Whoops. Failed to notive the two spells at some levels
@Miniman I can't remember when this was but I played in a homebrew 3.5 campaign where we killed a dragon early and the DM flavored dragonbone armor as splint mail or something.
@Adeptus Yeah, I didn't read through any domains, really, just saw the 1-9 and assumed that it was 3.5 standard domains. So that's 13*3 or 39 spells. More like spheres, kinda. I guess that the real trouble is that it's not explicitly intended to mirror spheres. It's nice and close though.
@Adeptus For all the spheres in PHB: Astral: 2, All: 5, Guardian: 5, Healing: 6, Sun: 6, Creation: 7, Combat: 8, Weather: 9, Charm: 10, Necromantic: 12, Summoning: 17, Animal 18, Protection 19, Divination 21, and Elemental: 32.
@Yuuki I can't help but think that, given what we know about D&D's dragons, when you open them up to look at their internals, you should just see the "MAGIC" meme.
@Adeptus ENWorld is...not great at providing feedback on homebrew. Especially balance feedback.
Yeah, 2e was not really mathematically set-up; there were a lot of irregular progressions, etc. 3rd really made things much more regular and 'even' (but really just changed the balancing points)
Lotsa folks, myself included, really had high hopes that 'logical' progressions were a real improvement.
@Adeptus So I can see how ENWorld, especially if this HB is older (2010 0r earlier), might really pan anything seen as going 'backward'
@Miniman Yeah but we managed to kill a young dragon at 3rd level (the wizard triple-20'd it with a dagger throw) and we all agreed that getting all the magickyness of a dragon that early would suck the fun out of the campaign until we hit a much higher level.
@Adeptus Uhh I see 3-4 respondents saying "I like it, tell us how it goes" and one guy (who appears to not have read 2e or just won't reference it) saying "I don't like how you've done this it won't work. Pick pick pick." Now Celestis has a really high ranking, but well...
So I used the bones as splint armor until we got to a higher level and we did some weird sidequest involving a ritual that let us invest draconic power into our dragon material items.
@Miniman There's an old, old rule (to the point where I can't remember if it's homebrew or a holdover from an older version) where triple nat 20 in a row on an attack roll auto-killed the target.
Any case, IIRC, I got dragonbone (splint) armor, the ranger got dragonhide (leather) armor, the wizard got a dragon tooth dagger, and the fighter/knight got a dragonscale shield.

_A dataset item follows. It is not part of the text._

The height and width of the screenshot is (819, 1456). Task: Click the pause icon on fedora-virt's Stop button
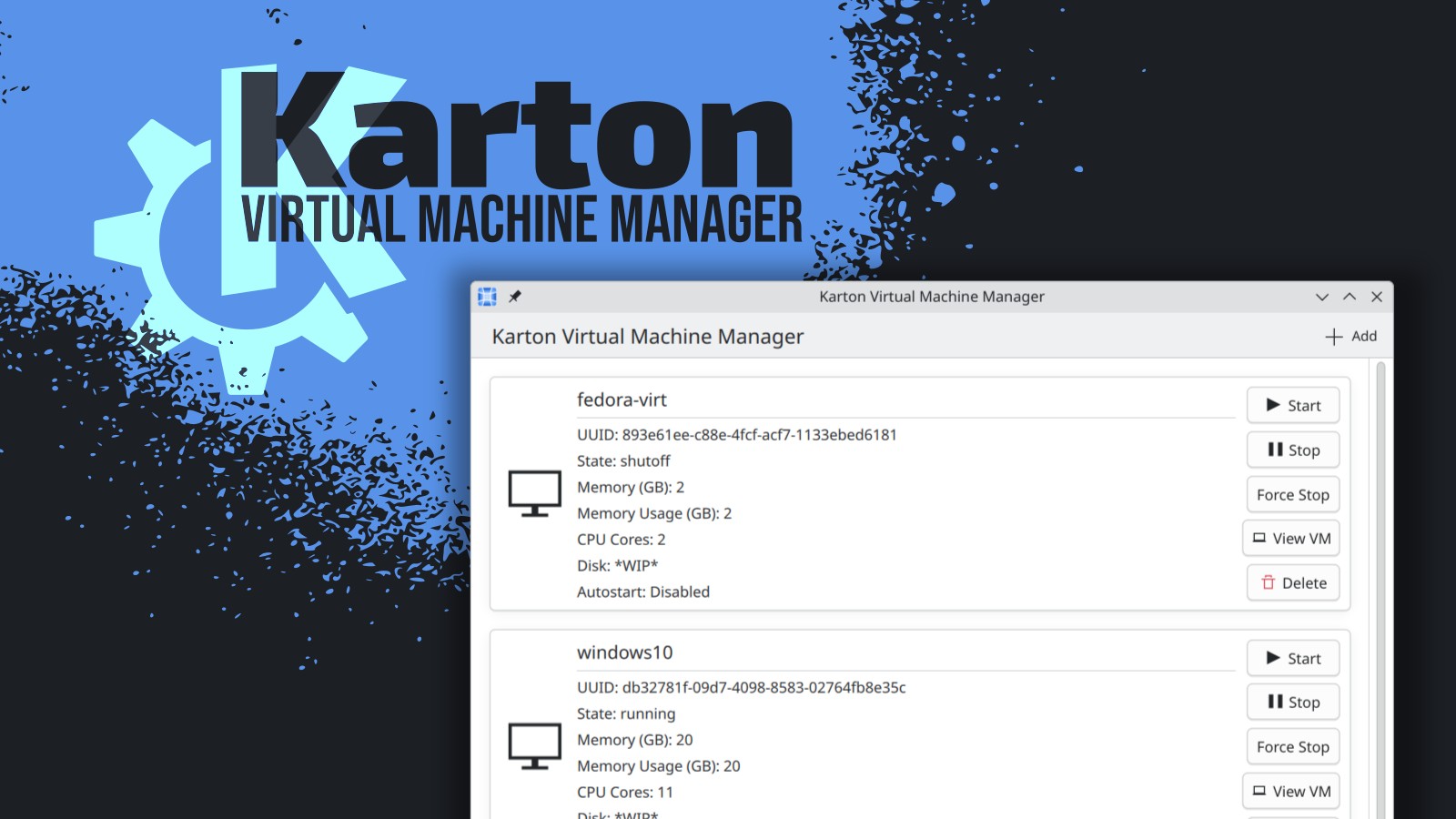coord(1277,450)
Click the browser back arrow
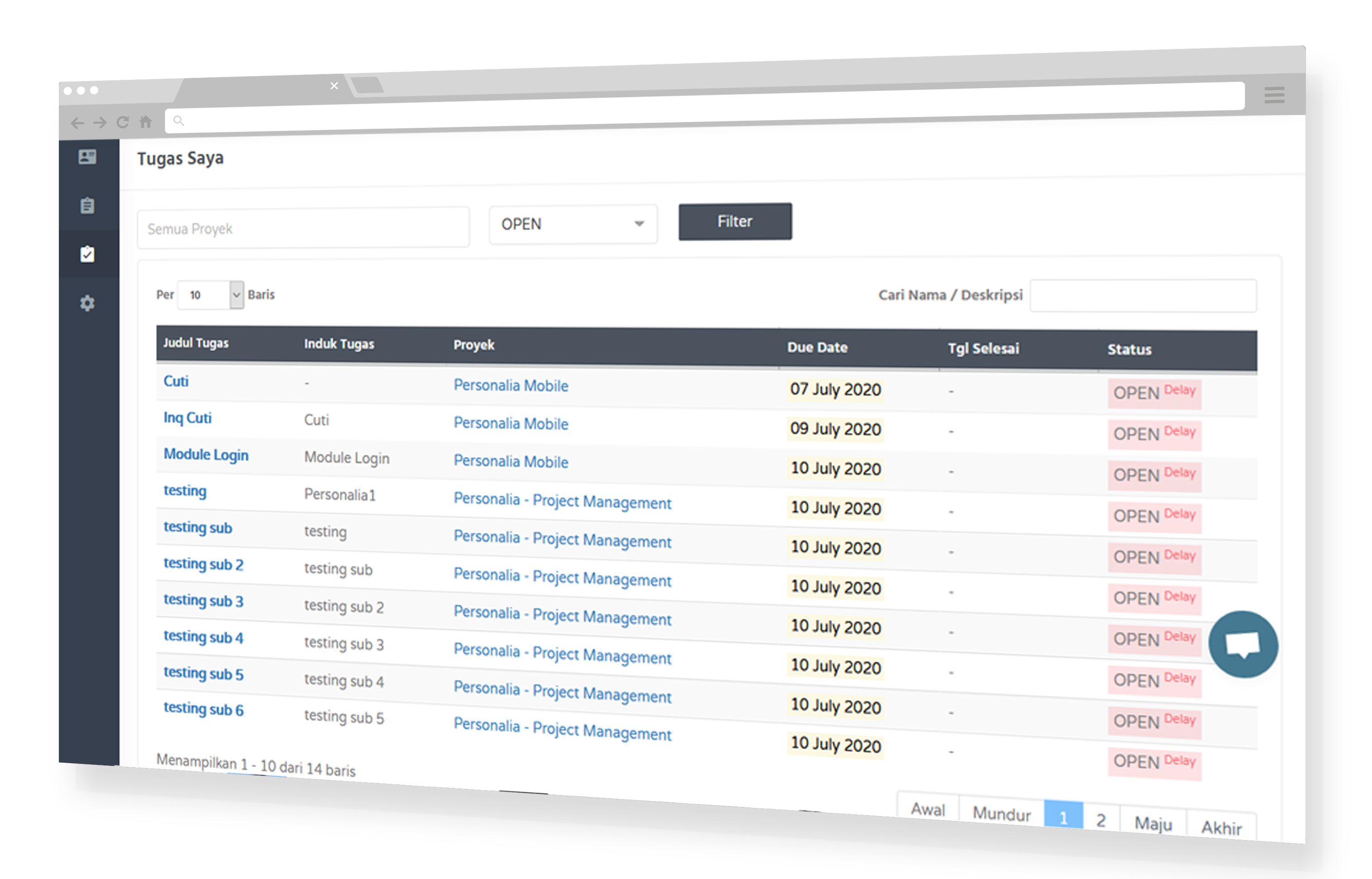The height and width of the screenshot is (879, 1372). pos(77,123)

@Miniman Pretty much. Again, we agreed (players and DM) that getting draconic magical effects that early would ruin the fun. Although it did end up with an enjoyable sidequest later on where we got to turn our dragon stuff into proper draconic magical items.
My dragonbone armor gave me resistance to fire damage as well as the ability to sprout dragon wings and breathe flame.
I think mine was the least imaginative as the ranger's armor got an animated embossing that could separate from the armor into a tiny dragon familiar.
@Miniman Actually, it was my first year of college so... only 6 years ago?
Actually 8, because this was my first college before I transferred.
We did Theatre of the Mind though, which in hindsight was especially odd for 3.5e, so I guess the group didn't really care all that much about rules and gaming the system.